Remarquable travail, qui fait enfin le tour de la question en mettant à nu l’homme et l’artiste, sa grandeur et ses bassesses, de l’enfance où des parents imposent l’étude du piano à un rejeton sans appétence pour le clavier – lui-même le dira – à une fin de vie assombrie par les errements de l’Occupation et l’affaiblissement des doigts et de l’esprit.


On apprend ainsi ce que le disque ne nous dit pas toujours – Cortot a souvent été réduit à ses enregistrements. Savait-on toute la richesse de son répertoire, où Beethoven occupait une place de choix, où la musique ancienne faisait bonne figure, où les contemporains étaient loin d’être sous-représentés? Il joue Petrouchka, crée le Troisième Concerto de Rachmaninov à Londres, initie ses étudiants à Scriabine, leur impose l’étude des clavecinistes. Passionnant chapitre aussi sur le chef d’orchestre. Celui qu’on savait «champion français de Wagner» dirigeait volontiers les Brandebourgeois ou les Suites de Bach, révéla à Paris, au cours des concerts de l’Ecole normale, la Suite lyrique de Berg, le Concertino de Janácek ou la Kammermusik avec violoncelle de Hindemith...

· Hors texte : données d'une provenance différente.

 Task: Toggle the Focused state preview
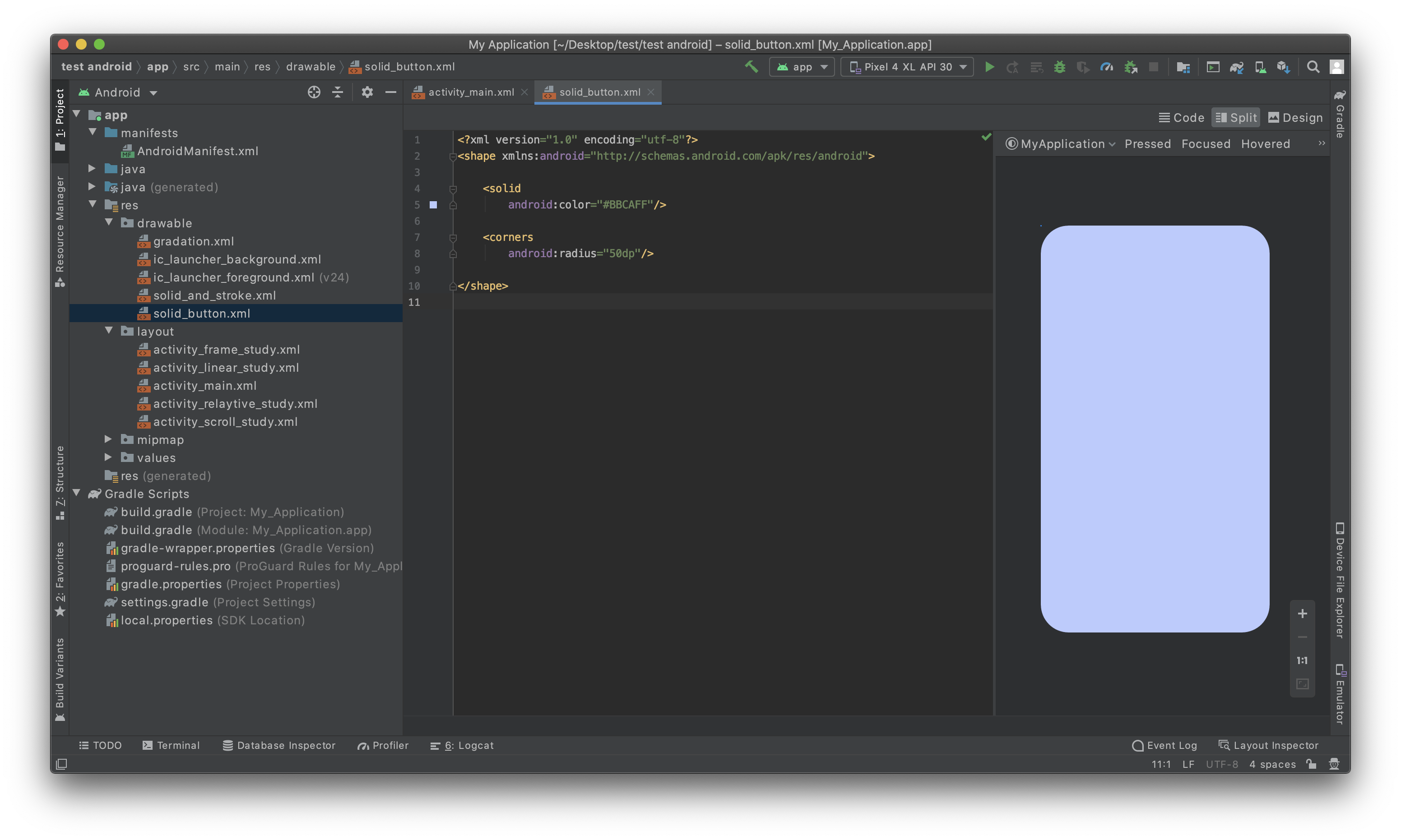[x=1206, y=144]
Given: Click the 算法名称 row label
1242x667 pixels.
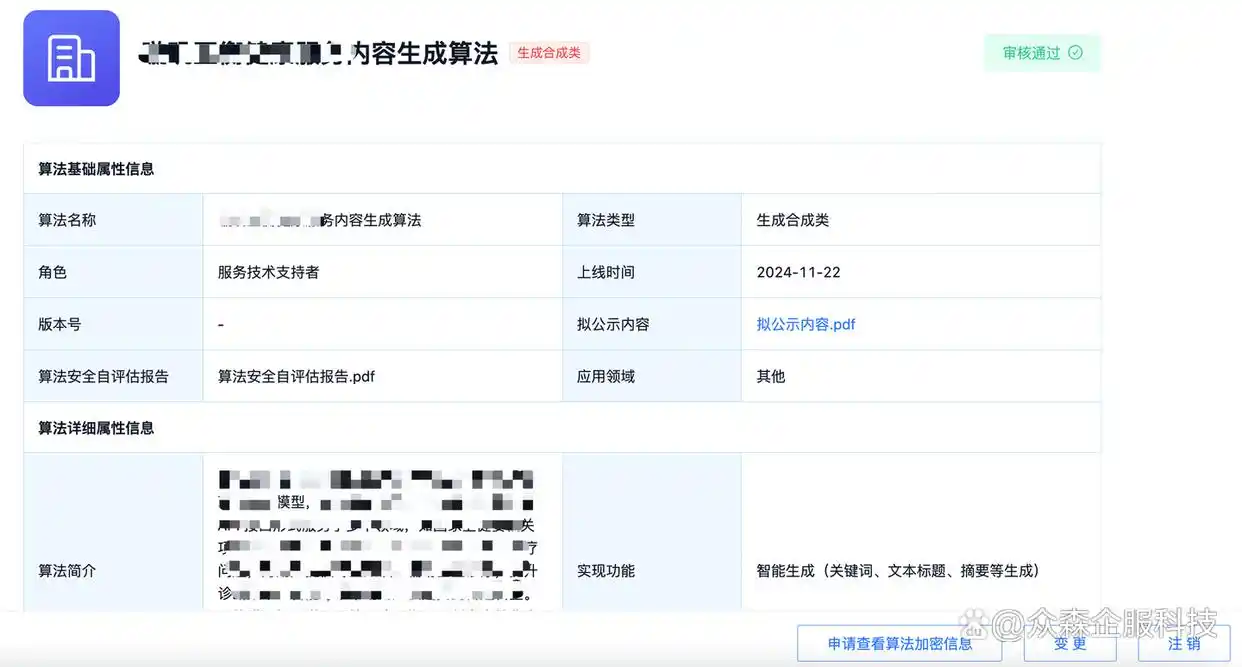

Les écrits de Cortot sont heureusement réhabilités – ne nous arrêtons pas au style d’un autre âge, à la préciosité désuète: il y là une tentative de penser la musique, d’en maîtriser les difficultés par «une étude raisonnée» pour ensuite mieux en pénétrer l’esprit sans brider la liberté interprétative. C’est cela qui attira vers lui tant de futurs pianistes, souvent très différents – quoi de commun entre Yvonne Lefébure et Clara Haskil? C’est cela qui, aujourd’hui encore, en fascine beaucoup d’autres – bel hommage de Philippe Cassard.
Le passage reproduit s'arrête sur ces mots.